Holding us over while we wait for the follow-up to ‘Championships.’
Meek Mill rose to prominence as a battle rapper in Philadelphia through the early aughts and blossomed into one of hip-hop’s marquee lyricists over the next decade. The a capella freestyles can still be found on YouTube and have since served as the blueprint for prolific producer Knxwledge‘s unofficial and ongoing Meek remix series with the latest installments like MEEK.VOL5 and MEEK.VOL6 releasing earlier this year. As fans patiently wait for the follow-up to Meek’s critically-acclaimed 2018 album Championships, the rapper gifted his audience with a new freestyle over an instrumental tagged as a “Meek Mill Type Beat” on YouTube.

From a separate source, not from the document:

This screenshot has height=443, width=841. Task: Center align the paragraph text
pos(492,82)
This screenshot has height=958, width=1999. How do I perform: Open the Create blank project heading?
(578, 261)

In the video, Meek is presumably on the road with a mobile studio set-up, friends hanging out in the background. He turns to the camera and rattles off a minute and a half verse over a soulful beat with chipmunk soul vocal samples and piano keys. It’s his first new release since his track “Otherside of America”, his co-sign of social justice reforms and condemnation of police brutality. Overall, Meek has shifted his focus to political activism by donating 10 million masks to U.S. prisons during the coronavirus pandemic through his and JAY-Z‘s REFORM Alliance. He also joined celebrities like Rihanna, Billie Eilish and Justin Bieber in signing an open letter to New York to repeal statute 50-A, a decades old law that protects police personnel’s disciplinary records from being seen by the public domain.
Meek teamed up with Justin Timberlake for “Believe,” a motivational anthem paying tribute to Nipsey Hussle earlier this year. The caption of the video reads, “What beat should I smoke next?” Fans can remain hopeful that he’ll continue to drop more surprise freestyles throughout the year leading up to his next full-length album.